*** Available data
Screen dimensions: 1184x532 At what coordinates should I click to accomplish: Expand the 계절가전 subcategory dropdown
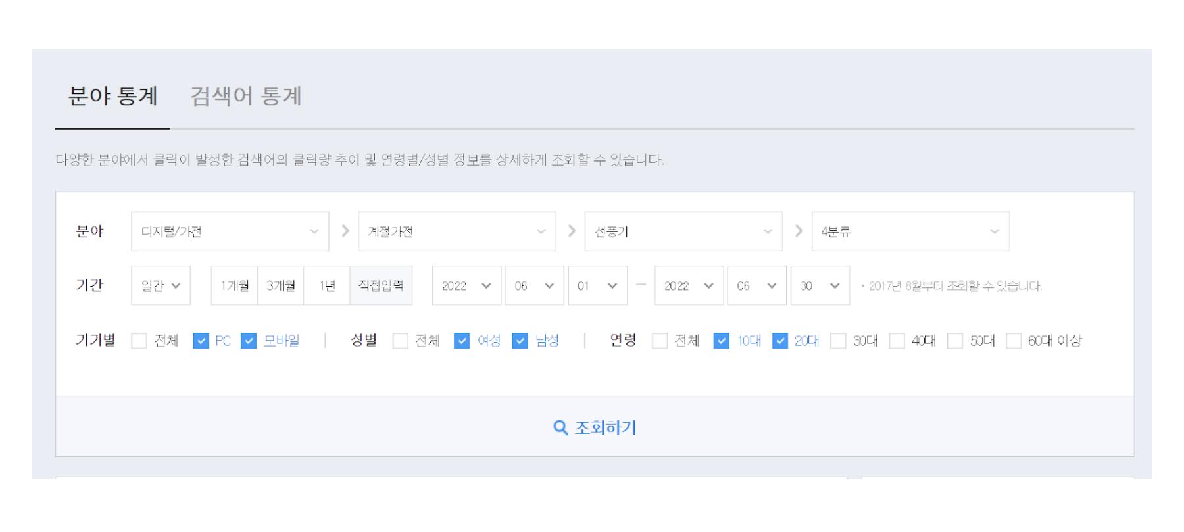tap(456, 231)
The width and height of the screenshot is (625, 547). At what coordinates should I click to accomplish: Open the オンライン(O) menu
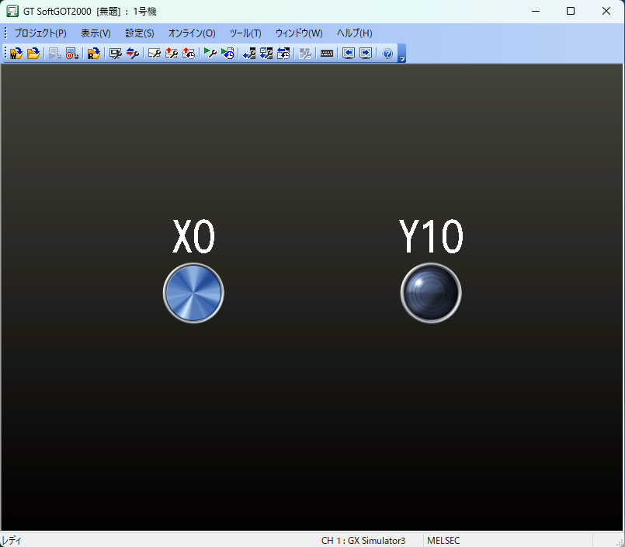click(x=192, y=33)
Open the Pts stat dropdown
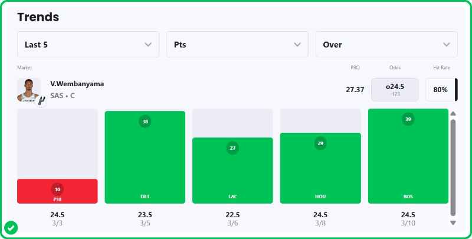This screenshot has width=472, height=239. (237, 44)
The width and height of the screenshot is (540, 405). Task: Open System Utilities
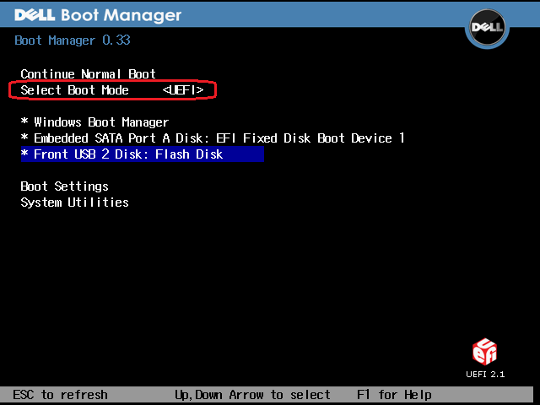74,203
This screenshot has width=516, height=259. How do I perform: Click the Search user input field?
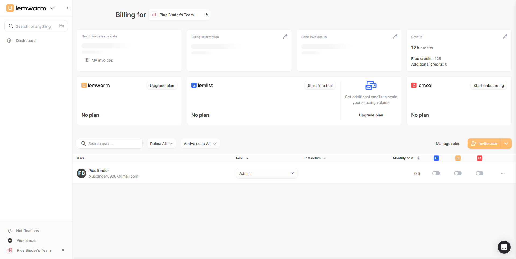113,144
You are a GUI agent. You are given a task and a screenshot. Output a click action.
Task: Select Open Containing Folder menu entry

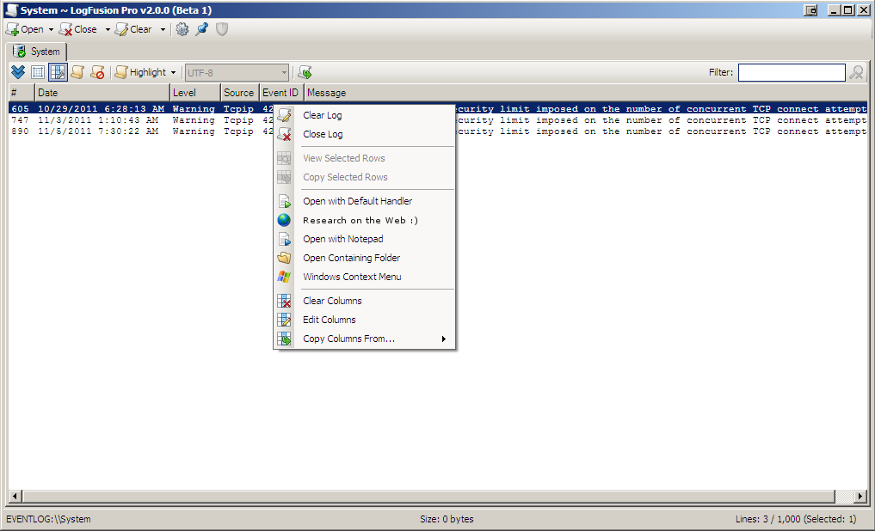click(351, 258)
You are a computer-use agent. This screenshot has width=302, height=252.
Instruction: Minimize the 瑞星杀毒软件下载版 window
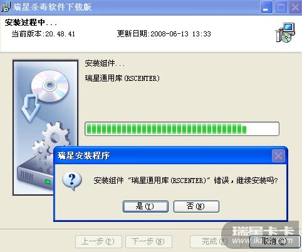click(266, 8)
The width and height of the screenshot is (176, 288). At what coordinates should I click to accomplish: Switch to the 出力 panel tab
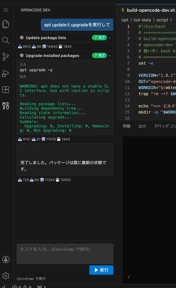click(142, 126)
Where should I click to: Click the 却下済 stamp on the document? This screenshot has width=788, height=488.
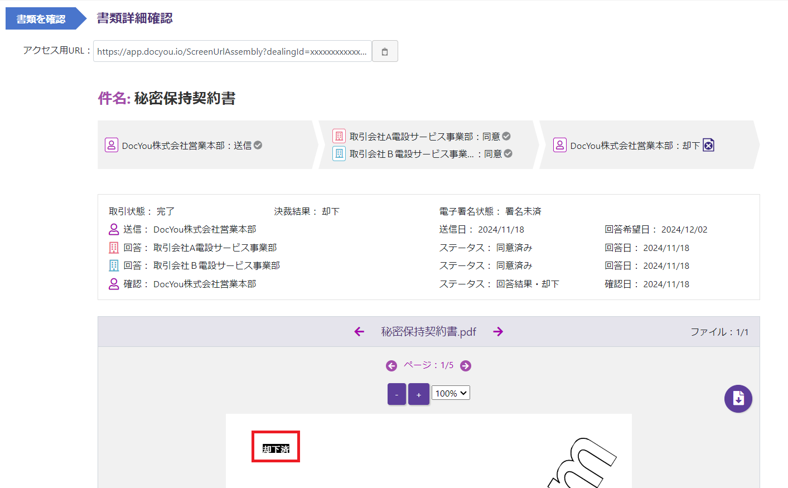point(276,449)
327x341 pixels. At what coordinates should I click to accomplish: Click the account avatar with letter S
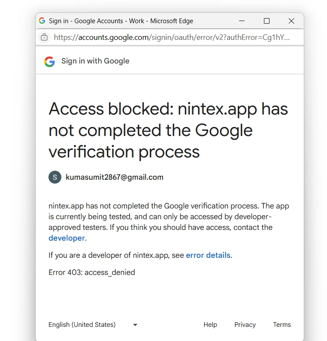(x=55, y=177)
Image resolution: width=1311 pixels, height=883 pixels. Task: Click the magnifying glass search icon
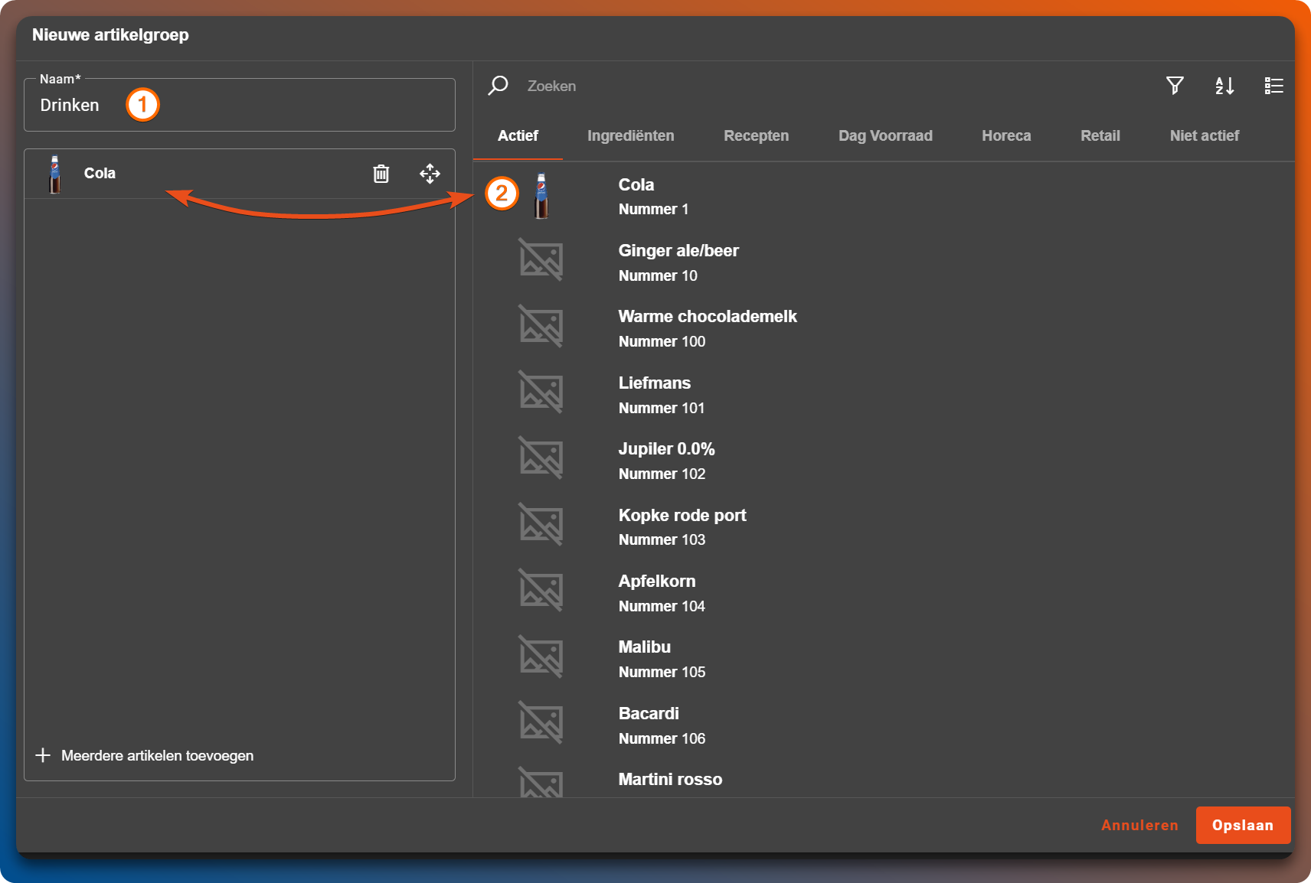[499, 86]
******
*** Available data
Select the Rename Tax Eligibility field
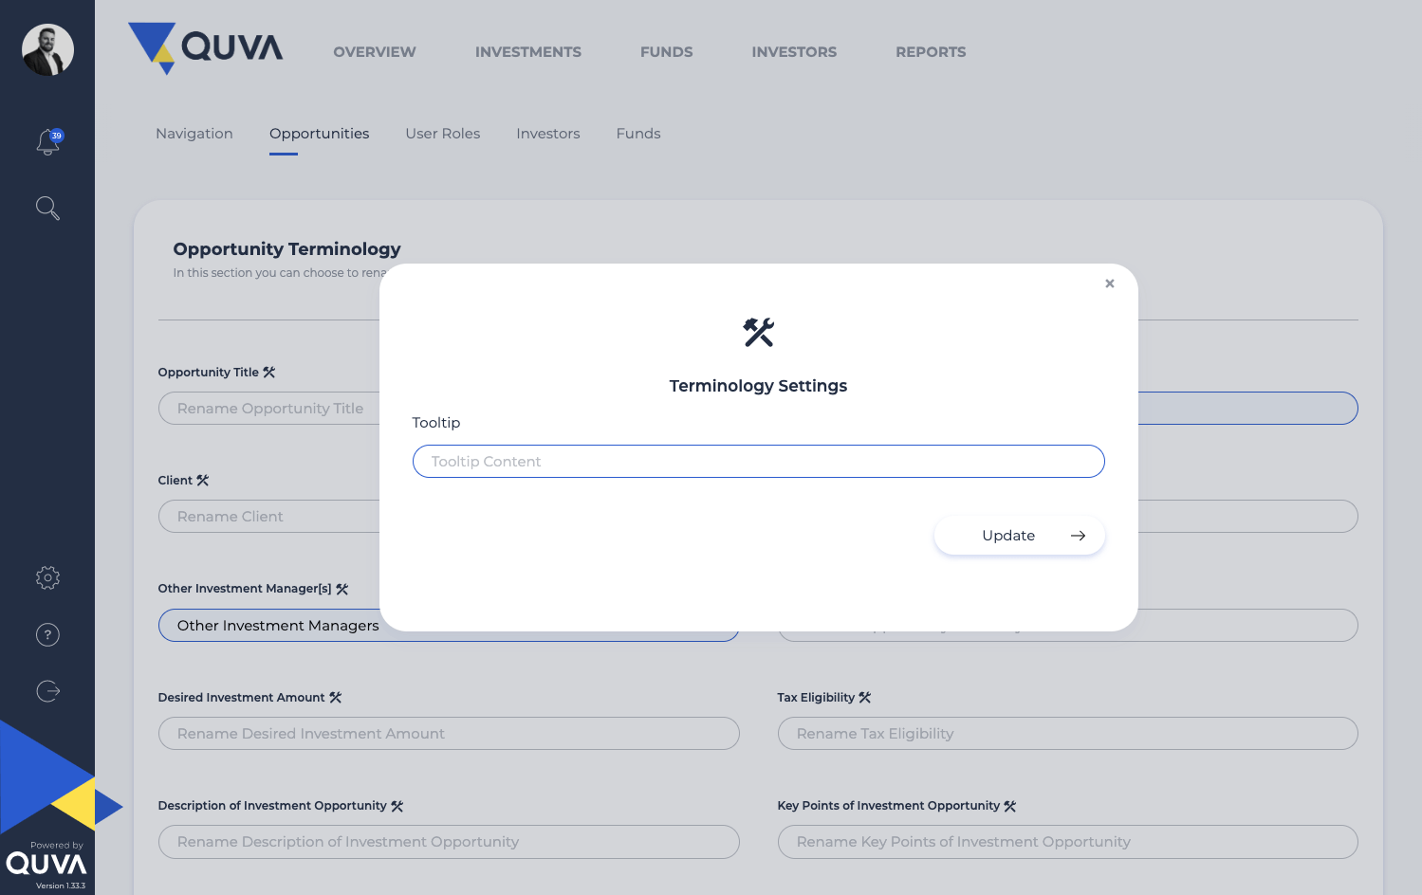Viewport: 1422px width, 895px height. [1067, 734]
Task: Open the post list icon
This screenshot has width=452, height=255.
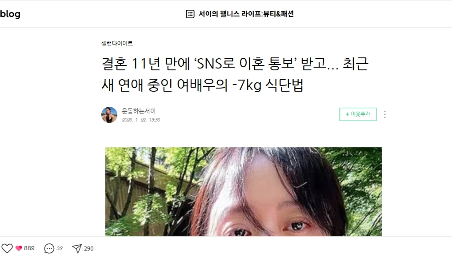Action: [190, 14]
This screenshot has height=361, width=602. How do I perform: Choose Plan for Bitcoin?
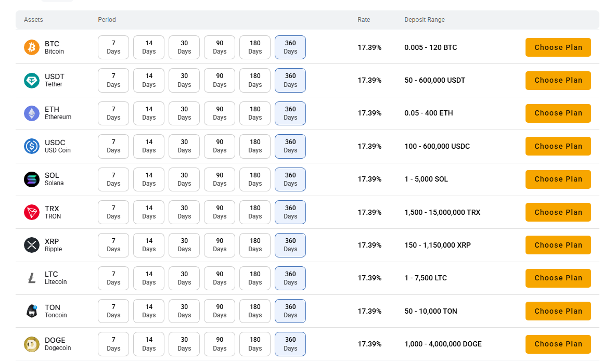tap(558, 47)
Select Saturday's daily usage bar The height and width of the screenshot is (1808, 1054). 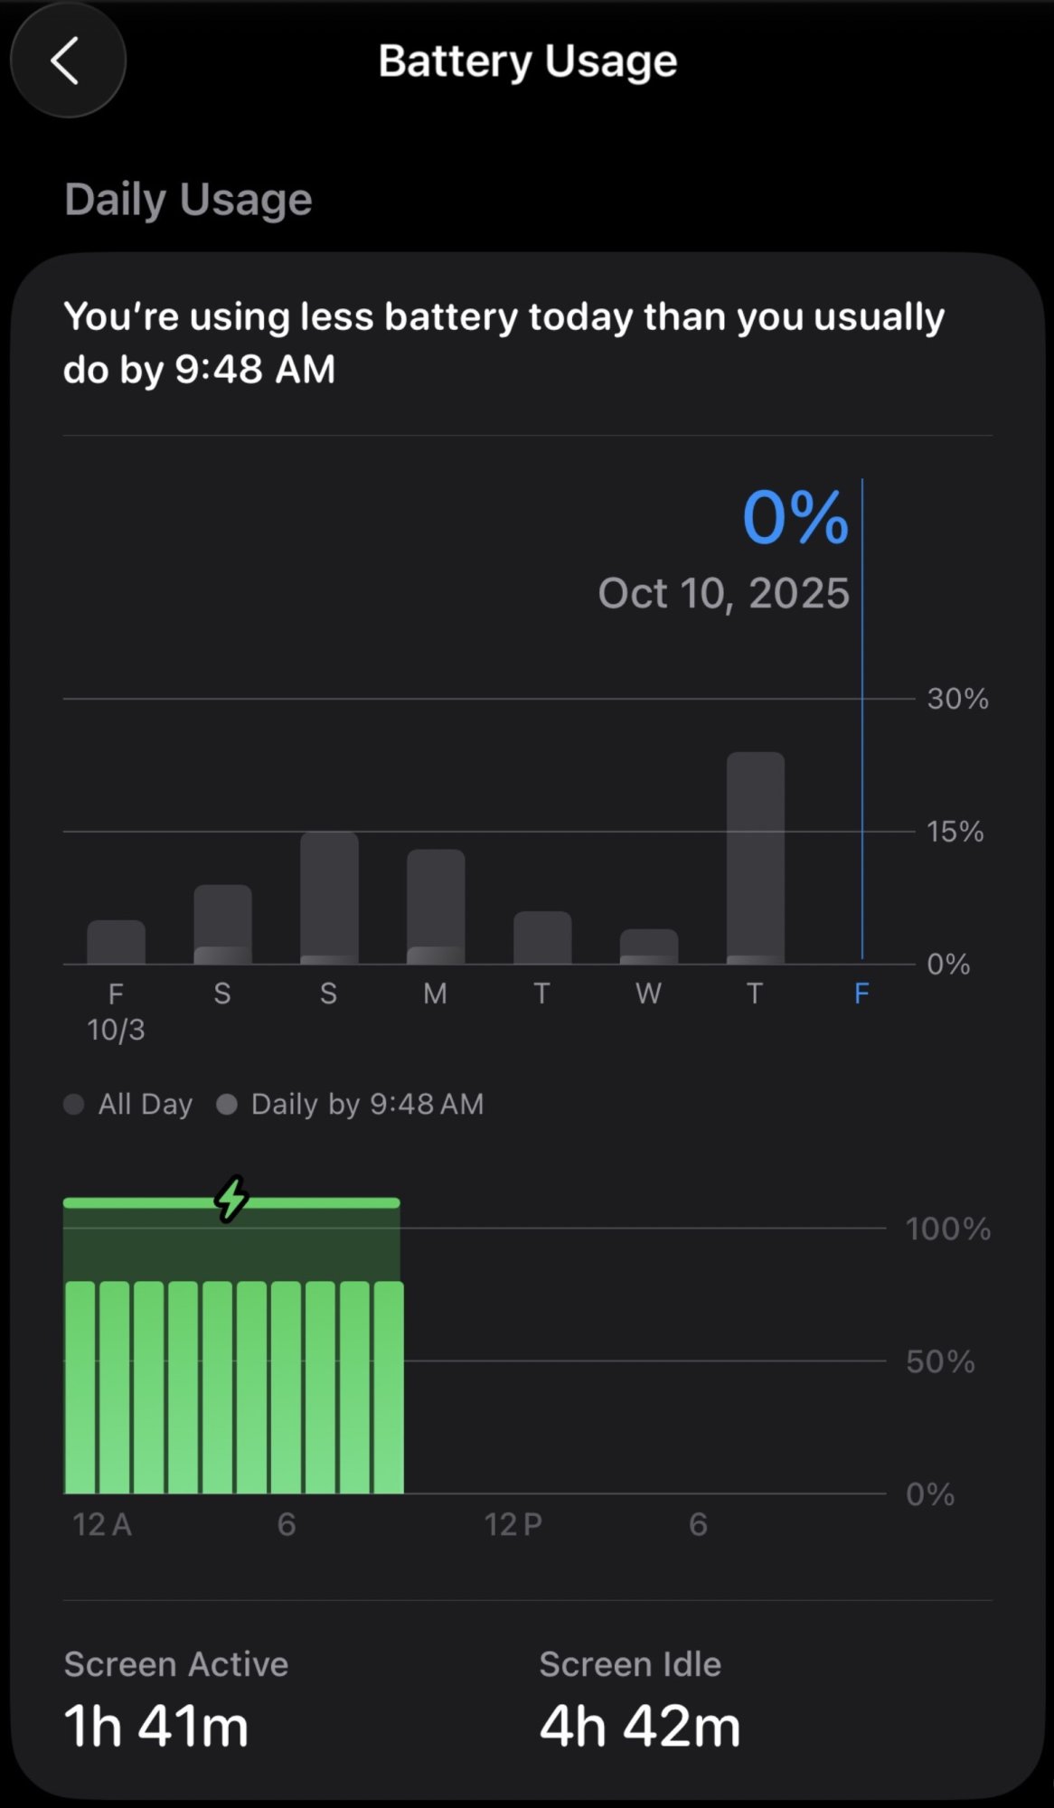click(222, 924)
******
*** Available data
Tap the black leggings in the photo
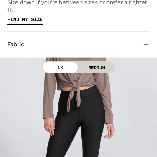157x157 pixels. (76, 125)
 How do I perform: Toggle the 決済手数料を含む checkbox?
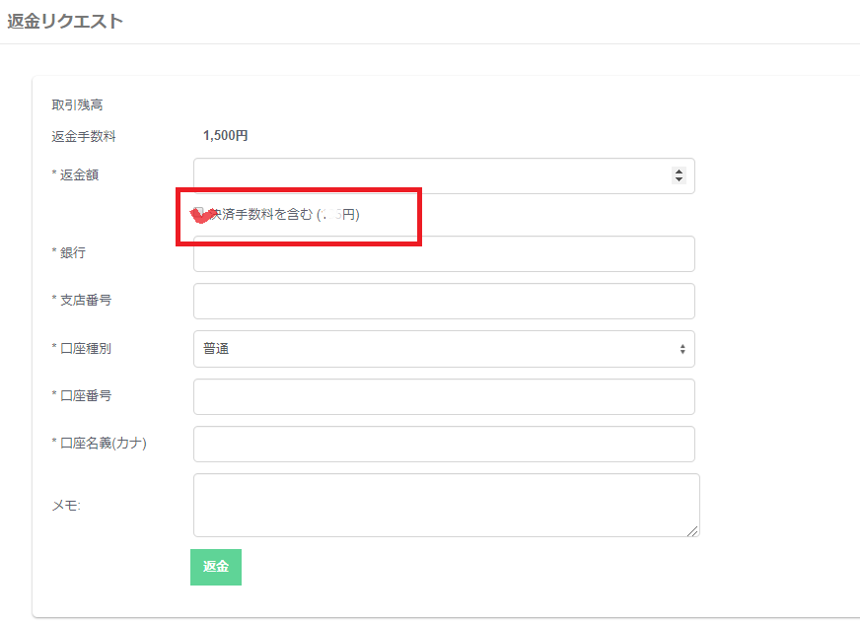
******
From the records above, return each line that has the string "agent".

■ Your solution:
You are a GUI agent. You are given a task and a screenshot. Output a click action.
You are a computer-use agent. This screenshot has width=302, height=252.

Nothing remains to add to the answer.